→ Action item
Without any pictures, retype exactly the lines that begin at the one holding "Enable the 只读 read-only checkbox" and end at the last line of the data below.

→ Records provided
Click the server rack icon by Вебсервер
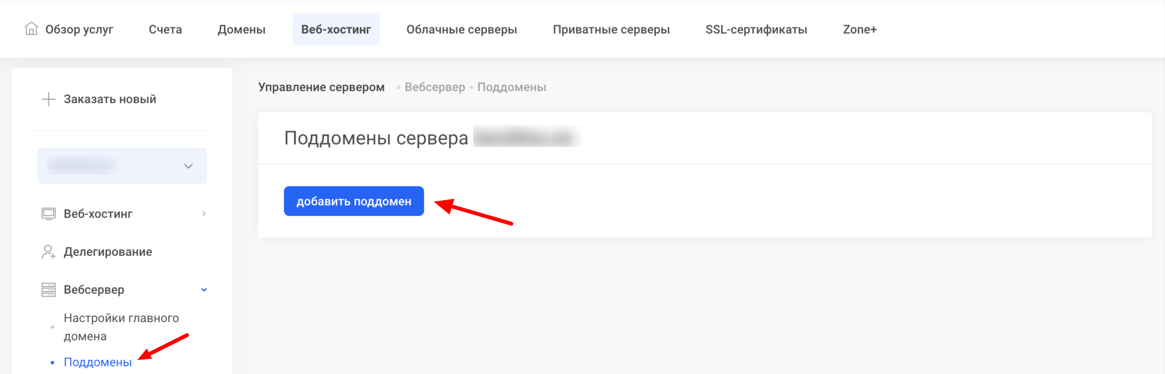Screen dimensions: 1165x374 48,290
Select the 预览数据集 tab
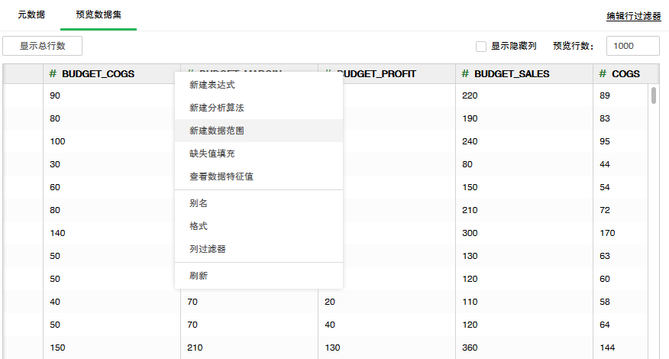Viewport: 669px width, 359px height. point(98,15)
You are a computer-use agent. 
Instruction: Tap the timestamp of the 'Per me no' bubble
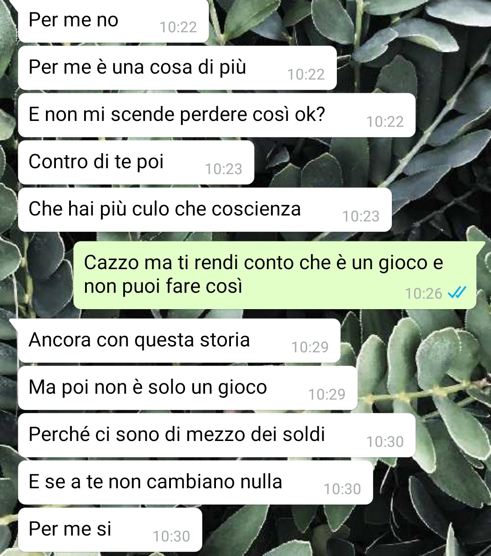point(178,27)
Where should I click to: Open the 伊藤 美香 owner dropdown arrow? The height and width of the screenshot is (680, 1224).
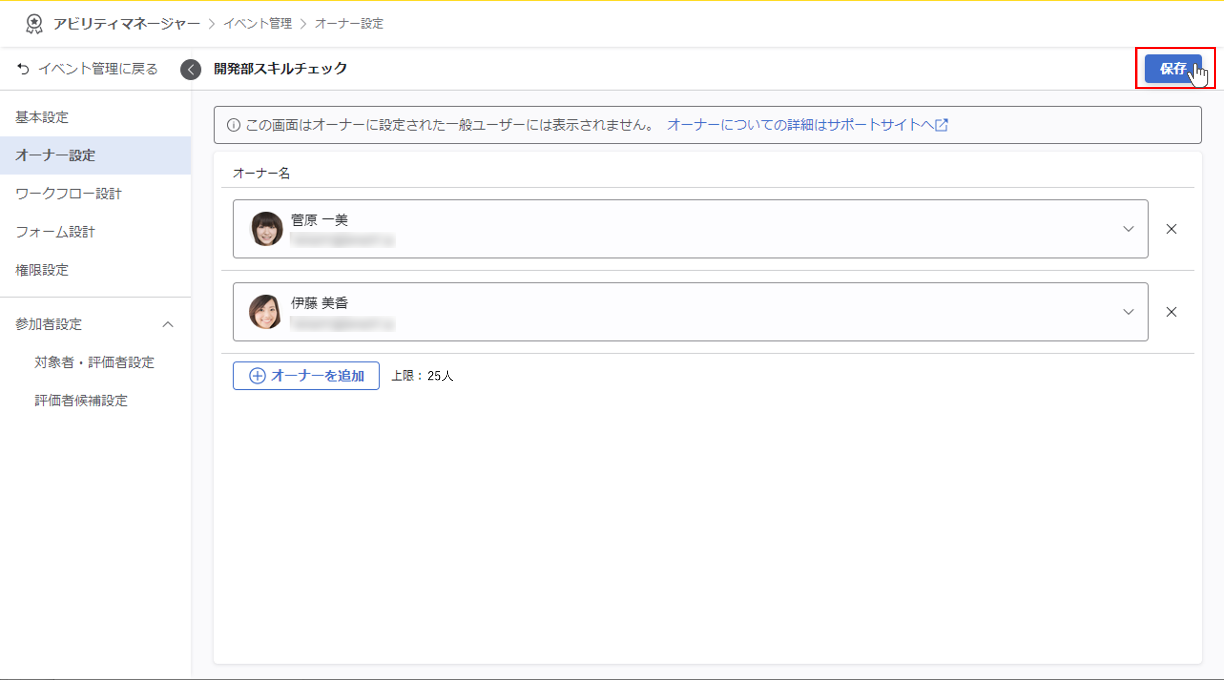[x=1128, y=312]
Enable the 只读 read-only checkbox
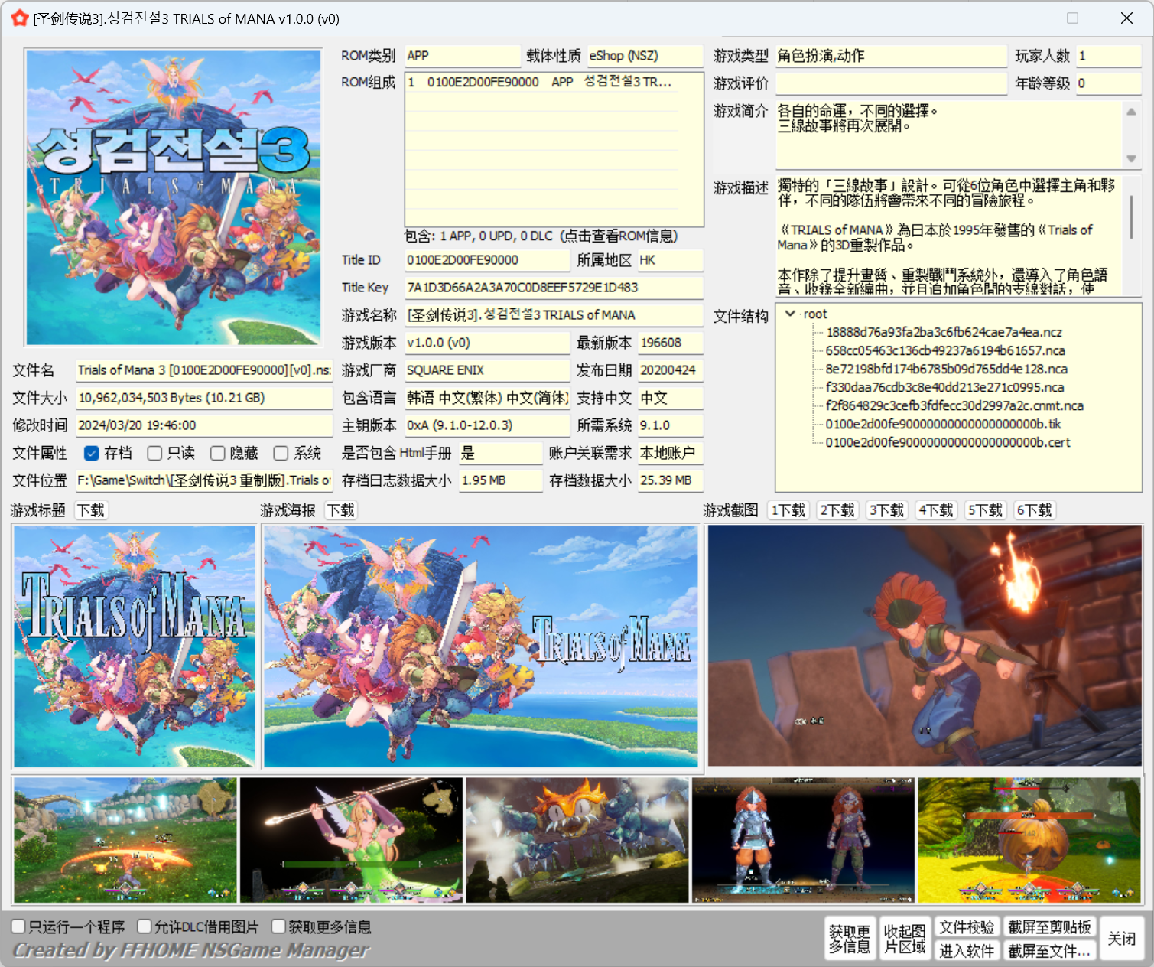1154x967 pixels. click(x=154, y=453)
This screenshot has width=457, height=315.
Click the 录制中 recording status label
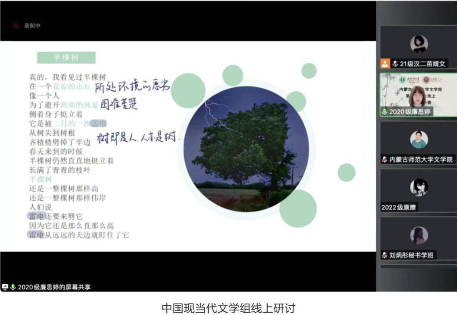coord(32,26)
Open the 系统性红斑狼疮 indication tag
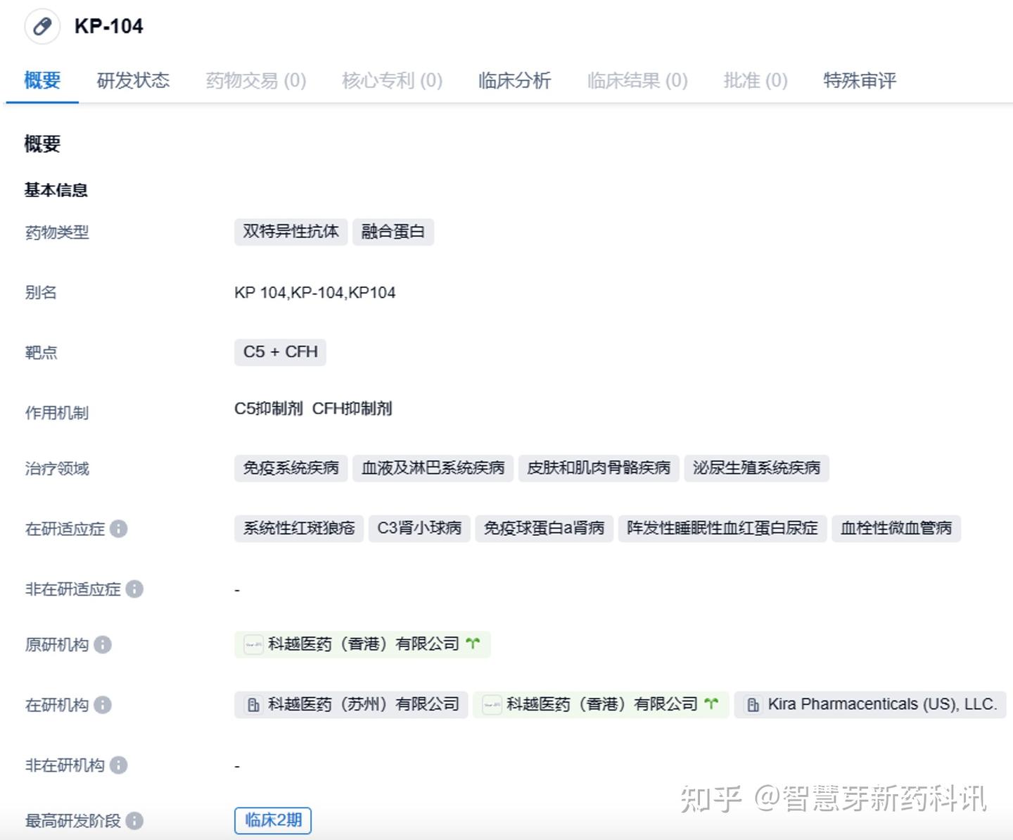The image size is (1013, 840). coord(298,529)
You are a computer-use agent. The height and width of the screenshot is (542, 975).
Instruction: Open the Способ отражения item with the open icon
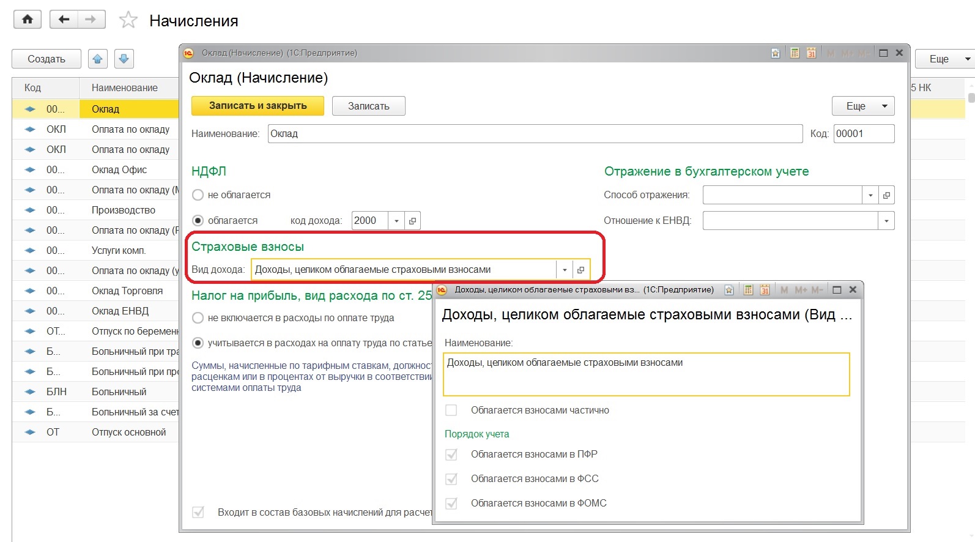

→ Reply
Enable the 只读 read-only checkbox
1154x967 pixels. click(x=154, y=453)
This screenshot has width=457, height=315.
Click the 录制中 recording status label
coord(32,26)
Open the 系统性红斑狼疮 indication tag
The image size is (1013, 840). coord(298,529)
You are a computer-use agent. The height and width of the screenshot is (542, 975).
Instruction: Open the Способ отражения item with the open icon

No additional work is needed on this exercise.